Dataset records:
Start of Block

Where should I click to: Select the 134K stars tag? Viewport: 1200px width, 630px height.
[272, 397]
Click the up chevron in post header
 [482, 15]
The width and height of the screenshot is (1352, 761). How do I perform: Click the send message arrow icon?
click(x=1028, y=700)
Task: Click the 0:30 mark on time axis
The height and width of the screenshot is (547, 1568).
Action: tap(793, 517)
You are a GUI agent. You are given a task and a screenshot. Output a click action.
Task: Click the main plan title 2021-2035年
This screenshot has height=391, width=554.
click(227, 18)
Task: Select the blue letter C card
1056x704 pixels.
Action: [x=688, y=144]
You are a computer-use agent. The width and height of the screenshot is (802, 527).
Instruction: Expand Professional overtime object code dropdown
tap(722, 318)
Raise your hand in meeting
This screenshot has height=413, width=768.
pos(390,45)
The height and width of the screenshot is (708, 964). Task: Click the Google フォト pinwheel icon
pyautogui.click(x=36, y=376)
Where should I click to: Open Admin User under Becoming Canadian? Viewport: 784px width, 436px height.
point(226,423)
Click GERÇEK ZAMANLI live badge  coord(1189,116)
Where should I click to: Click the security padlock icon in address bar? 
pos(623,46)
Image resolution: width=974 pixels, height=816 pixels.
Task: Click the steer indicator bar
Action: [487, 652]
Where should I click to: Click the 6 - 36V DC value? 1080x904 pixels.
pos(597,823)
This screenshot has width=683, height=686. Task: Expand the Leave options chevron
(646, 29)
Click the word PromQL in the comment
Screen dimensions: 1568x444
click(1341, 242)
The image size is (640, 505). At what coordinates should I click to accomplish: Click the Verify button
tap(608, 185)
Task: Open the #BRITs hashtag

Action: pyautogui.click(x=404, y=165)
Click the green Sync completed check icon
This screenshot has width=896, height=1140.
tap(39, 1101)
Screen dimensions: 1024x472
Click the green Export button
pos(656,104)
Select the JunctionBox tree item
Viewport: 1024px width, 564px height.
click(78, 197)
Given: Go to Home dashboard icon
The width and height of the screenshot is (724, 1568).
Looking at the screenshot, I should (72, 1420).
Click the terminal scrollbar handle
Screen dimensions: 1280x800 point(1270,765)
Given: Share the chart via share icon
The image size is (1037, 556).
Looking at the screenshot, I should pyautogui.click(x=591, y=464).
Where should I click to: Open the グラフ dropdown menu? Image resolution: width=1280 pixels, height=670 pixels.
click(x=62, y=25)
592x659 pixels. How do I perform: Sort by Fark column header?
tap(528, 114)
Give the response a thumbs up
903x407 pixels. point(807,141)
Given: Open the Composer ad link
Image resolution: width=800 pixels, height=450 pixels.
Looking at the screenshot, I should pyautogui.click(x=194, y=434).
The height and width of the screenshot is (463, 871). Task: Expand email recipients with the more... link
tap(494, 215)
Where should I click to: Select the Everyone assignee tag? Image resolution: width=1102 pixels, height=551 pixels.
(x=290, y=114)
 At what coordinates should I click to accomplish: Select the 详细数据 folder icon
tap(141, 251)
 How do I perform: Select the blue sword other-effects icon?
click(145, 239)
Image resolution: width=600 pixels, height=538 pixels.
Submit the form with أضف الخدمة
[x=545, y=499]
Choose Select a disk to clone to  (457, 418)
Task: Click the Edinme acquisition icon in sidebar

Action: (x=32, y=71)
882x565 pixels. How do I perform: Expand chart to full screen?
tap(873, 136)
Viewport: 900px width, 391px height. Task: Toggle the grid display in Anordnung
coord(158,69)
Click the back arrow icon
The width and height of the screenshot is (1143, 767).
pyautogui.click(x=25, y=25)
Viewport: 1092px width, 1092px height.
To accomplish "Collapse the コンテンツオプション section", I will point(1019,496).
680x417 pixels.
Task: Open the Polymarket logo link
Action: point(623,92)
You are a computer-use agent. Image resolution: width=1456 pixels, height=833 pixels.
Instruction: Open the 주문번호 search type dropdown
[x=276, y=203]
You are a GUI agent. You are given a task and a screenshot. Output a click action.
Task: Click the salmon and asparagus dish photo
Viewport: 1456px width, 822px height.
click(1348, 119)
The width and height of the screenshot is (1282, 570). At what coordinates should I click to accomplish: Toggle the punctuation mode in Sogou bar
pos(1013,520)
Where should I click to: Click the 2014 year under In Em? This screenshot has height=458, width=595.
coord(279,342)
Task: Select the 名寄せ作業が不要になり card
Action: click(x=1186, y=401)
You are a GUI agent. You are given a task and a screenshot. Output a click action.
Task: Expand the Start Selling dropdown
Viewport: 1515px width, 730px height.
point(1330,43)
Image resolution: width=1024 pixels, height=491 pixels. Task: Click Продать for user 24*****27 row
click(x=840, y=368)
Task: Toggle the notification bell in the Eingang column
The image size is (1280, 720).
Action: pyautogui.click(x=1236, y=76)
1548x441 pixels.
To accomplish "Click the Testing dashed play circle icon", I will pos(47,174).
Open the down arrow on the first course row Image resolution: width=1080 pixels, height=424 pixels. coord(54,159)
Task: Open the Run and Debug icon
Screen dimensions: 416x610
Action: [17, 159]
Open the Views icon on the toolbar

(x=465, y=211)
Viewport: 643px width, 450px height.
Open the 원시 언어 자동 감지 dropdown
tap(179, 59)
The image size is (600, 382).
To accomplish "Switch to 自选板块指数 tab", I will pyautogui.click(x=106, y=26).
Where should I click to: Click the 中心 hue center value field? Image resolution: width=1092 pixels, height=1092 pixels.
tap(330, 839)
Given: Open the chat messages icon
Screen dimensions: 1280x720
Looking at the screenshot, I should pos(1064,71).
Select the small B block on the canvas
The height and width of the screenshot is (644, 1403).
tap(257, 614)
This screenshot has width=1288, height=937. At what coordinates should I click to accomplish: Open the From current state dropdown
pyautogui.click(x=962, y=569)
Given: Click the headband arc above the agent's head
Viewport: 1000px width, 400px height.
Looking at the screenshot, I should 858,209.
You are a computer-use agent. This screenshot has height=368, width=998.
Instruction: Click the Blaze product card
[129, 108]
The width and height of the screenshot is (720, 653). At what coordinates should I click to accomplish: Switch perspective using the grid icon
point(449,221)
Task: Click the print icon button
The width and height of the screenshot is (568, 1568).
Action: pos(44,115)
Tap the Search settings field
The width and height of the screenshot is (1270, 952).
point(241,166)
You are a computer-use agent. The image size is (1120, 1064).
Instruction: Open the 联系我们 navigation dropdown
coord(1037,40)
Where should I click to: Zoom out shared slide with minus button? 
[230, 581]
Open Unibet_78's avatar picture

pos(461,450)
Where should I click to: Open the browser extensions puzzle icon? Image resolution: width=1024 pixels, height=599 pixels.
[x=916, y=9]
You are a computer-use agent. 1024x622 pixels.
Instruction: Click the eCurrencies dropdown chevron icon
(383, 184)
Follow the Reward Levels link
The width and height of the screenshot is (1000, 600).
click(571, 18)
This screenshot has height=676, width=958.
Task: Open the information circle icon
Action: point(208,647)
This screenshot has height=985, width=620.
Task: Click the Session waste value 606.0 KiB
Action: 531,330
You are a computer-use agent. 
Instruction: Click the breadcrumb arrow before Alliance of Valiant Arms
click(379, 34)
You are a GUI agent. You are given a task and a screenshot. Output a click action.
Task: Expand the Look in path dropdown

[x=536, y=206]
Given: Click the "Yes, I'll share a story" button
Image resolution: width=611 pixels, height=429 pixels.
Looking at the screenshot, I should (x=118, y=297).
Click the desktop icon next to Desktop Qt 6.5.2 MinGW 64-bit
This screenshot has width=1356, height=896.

End of Block

Begin at the first line of the entries above and copy every line exactly, ending with the line that contains "Task: Click the main plan title 2021-2035年".

Where should I click to: Select the 134K stars tag? Viewport: 1200px width, 630px height.
[272, 397]
Click the up chevron in post header
 [482, 15]
The width and height of the screenshot is (1352, 761). How do I perform: Click the send message arrow icon?
click(x=1028, y=700)
Task: Click the 0:30 mark on time axis
The height and width of the screenshot is (547, 1568).
Action: tap(793, 517)
You are a GUI agent. You are given a task and a screenshot. Output a click action.
Task: Click the main plan title 2021-2035年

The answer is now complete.